Chris Rhodes Reinforcement overview - https://bit.ly/2IsUxz0

Run Deep Racer Locally - https://github.com/crr0004/deepracer

Udacity Deep Racer Scholarship (Ends 31 October '19) - https://www.udacity.com/aws-deepracer-scholarship

AWS Deep Racer Training ( 90 mins ) - https://www.aws.training/Details/eLearning?&search=DeepRacer&tab=view_all

Overview

The aim of the session today is to provide a gentle introduction to machine learning. We have heard from Chris Rhodes ( reference Chris) about how the basic mechanics of reinforcement learning works. Now we are going to put that into practice and setup our very own simulation.

At the end of the session you will have:

  • Configured the AWS resources required to run AWS DeepRacer
  • Understood what the action space is and have tried a few options
  • Built a reward function in python
  • Selected hyper-parameters
  • Began training a model
  • Looked at Robomaker and Sagemaker
  • Examined and reviewed the outputs and logs of your simulation
  • Experienced the virtual world as a birds eye view of the AWS virtual track
  • Have built a model that ( hopefully ) learns its way around a simple race track
  • Had a look at the physical Deep Racer Vehicle

Step 1: AWS Console

Logon to the AWS Console. Ensure you are have selected the correct region: N.Virginia ( us-east-1 ).

Click "Services" and type "DeepRacer"

Alternatively click -> https://console.aws.amazon.com/deepracer/home?region=us-east-1

From the AWS DeepRacer landing page, expand the pane on the left and select Reinforcement learning.

Setup

AWS needs to create some basic infrastructure and IAM roles. We also need an S3 bucket to store the reward function. The roles are used to instantiate the Robomaker and Sagemaker instances.

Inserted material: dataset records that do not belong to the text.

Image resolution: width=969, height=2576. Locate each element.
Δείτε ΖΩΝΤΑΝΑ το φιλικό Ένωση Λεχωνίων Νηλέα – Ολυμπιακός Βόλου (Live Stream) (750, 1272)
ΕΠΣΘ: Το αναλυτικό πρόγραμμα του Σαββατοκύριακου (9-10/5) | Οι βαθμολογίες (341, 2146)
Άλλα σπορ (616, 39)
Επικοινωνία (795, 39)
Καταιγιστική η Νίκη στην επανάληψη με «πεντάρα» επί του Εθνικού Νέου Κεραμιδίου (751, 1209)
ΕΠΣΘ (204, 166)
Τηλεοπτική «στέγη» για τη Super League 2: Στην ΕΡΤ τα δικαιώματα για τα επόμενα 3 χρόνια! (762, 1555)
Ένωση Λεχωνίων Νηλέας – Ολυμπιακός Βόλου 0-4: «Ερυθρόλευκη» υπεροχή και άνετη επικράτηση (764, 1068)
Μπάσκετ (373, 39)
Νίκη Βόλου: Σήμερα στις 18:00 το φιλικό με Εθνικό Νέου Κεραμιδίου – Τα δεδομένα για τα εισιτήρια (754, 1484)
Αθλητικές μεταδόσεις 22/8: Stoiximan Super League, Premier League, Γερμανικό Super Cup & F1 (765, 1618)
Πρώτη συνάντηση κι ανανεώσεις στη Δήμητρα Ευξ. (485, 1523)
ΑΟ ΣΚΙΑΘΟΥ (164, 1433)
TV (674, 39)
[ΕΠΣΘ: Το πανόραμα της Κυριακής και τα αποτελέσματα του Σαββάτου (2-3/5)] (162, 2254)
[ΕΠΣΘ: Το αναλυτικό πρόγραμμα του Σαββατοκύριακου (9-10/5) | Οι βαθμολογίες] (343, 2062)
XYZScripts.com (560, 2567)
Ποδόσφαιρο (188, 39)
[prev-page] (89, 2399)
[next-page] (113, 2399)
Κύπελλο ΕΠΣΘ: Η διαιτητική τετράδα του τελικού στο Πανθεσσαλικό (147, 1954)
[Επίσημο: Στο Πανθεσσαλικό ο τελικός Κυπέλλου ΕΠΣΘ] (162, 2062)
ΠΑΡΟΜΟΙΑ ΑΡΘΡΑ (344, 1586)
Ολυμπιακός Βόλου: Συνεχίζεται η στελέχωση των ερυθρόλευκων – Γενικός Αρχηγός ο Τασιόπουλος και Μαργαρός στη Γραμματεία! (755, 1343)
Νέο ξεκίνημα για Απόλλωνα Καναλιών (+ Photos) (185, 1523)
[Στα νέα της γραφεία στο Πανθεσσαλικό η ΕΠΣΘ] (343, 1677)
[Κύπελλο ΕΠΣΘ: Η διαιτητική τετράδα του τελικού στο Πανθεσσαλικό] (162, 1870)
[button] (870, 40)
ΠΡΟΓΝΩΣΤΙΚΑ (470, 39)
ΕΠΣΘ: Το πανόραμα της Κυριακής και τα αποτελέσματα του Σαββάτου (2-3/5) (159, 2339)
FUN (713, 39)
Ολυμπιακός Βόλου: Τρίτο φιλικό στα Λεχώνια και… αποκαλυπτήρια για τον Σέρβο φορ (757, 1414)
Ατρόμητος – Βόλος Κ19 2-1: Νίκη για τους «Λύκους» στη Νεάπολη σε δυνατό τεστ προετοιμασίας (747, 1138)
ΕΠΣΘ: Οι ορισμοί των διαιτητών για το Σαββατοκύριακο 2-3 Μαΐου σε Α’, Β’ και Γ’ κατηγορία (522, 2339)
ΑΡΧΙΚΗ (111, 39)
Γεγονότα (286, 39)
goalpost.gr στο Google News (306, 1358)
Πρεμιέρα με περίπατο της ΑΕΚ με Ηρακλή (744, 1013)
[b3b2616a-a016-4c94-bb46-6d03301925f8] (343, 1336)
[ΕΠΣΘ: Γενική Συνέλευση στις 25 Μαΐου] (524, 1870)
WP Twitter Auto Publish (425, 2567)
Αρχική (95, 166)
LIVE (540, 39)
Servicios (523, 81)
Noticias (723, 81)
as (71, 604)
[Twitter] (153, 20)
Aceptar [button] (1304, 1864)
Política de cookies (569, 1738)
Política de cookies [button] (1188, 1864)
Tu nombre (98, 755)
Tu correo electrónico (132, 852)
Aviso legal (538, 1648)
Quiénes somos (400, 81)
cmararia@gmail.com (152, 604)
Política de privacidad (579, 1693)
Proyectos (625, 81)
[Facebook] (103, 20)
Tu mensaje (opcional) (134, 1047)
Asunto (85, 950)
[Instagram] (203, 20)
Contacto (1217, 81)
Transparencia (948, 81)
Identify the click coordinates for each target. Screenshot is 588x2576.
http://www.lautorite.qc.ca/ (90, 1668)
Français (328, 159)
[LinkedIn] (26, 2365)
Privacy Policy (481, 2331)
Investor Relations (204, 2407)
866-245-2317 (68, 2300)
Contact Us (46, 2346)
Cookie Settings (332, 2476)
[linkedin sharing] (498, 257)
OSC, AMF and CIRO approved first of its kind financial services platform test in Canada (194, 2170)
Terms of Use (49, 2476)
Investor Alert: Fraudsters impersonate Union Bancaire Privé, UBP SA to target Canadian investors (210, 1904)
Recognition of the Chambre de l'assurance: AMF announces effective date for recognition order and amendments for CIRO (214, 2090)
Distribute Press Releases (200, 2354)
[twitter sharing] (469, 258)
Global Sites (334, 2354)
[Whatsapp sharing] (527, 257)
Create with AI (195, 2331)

This page gives a list of all the models you have created and each model's respective status. As we are creating a new model click "Create Model" in the upper right corner.

RewardFunctionChallenge

Click "Create Resources" this step can take 5-10 minutes to complete.

You can view the creation of the stack at the same time by opening a new tab and browsing to CloudFormation: https://console.aws.amazon.com/cloudformation/home?region=us-east-1 and clicking on the stack name. Here you can view everything that is created. A rough overview of the environment is shown below:

If you get stuck at this point you can try "Reset Resources" or ask someone for some assistance.

We are now ready to create a model.

Step 2: Model Creation

Name your model. Name is something that describes what you might attempt to accomplish. Later we will reference the model, a model can be cloned, the reward function and hyper parameters can change but the action space cannot. If you need to reference the model later for evaluation a Convention based name can help you understand what that model was attempted to accomplish.

Step 2: Environment simulation

Here we will choose a track. The smaller and simpler the track the fast the simulation will "learn" how to drive around it. I'd recommend the reInvent 2018 or Bow Tie track. The track on display today is the reInvent 2018 track.

The simulated race track is the environment that the agent will explore while training the model.

To improve your chances of getting a good race time, train on a a track that most closely resembles the track you intend to race on. This will ensure that your model has the highest probability of generalizing to the race track. Furthermore, the shape of the track can also provide guidance on appropriate driving behaviour for the track, and thus help you consider the driving behaviour you want to enforce in your reward function.

Step 3: Action Space

Action space defines the specific actions an agent can take in both the simulator and physical world. While a real vehicle can choose from a continuum of actions, AWS DeepRacer simplifies the agent's decision-making process by reducing that space to a set of discrete actions.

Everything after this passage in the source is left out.